The stock market is set to experience notable volatility tomorrow following the announcement that President Joe Biden will not be seeking reelection. This decision introduces significant economic uncertainty as the Democratic Party seeks to rally behind a new candidate, with Biden endorsing Vice President Kamala Harris to take his place.
Experts suggest that if Biden confirms his departure from the race, investors may respond with heightened volatility and uncertainty in the markets. Josh Thompson, CEO of Impact Health USA, indicated that investors typically favor stability, and such a major political shift could disrupt that stability.
In light of the potential for turbulence, investors might turn to safe-haven assets like gold, silver, and the Swiss franc, which tend to be more resilient in times of political and economic unrest.
One important aspect to consider is the potential slowdown of the so-called “Trump Trade,” a market phenomenon linked to the prospect of Donald Trump, the former president and current Republican candidate, returning to office. This trade gained momentum after Trump’s strong debate performance against Biden and amidst other significant events.
The “Trump Trade” refers to the market’s tendencies to react positively to the prospect of another Trump administration, particularly benefiting sectors such as healthcare, banking, cryptocurrency, oil, and companies like Tesla and the Trump Media and Technology Group.
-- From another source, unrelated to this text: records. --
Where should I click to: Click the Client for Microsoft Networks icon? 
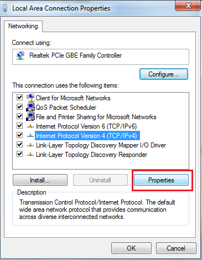coord(30,98)
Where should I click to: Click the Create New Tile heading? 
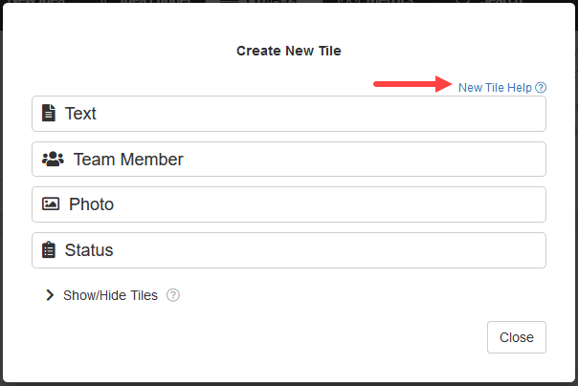pyautogui.click(x=289, y=51)
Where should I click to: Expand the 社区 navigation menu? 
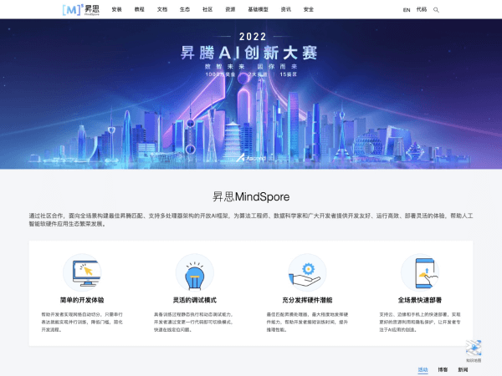click(x=207, y=9)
Despite the looming uncertainty, Raymond James policy analyst Ed Mills mentioned that they would not immediately revise their electoral forecasts, which stand at 60% in favor of Trump compared to 40% for Biden or the Democrats. Mills suggested that while there may be a temporary stall in the recent “Trump trade” as market participants reassess the political landscape, broader market reactions should remain muted.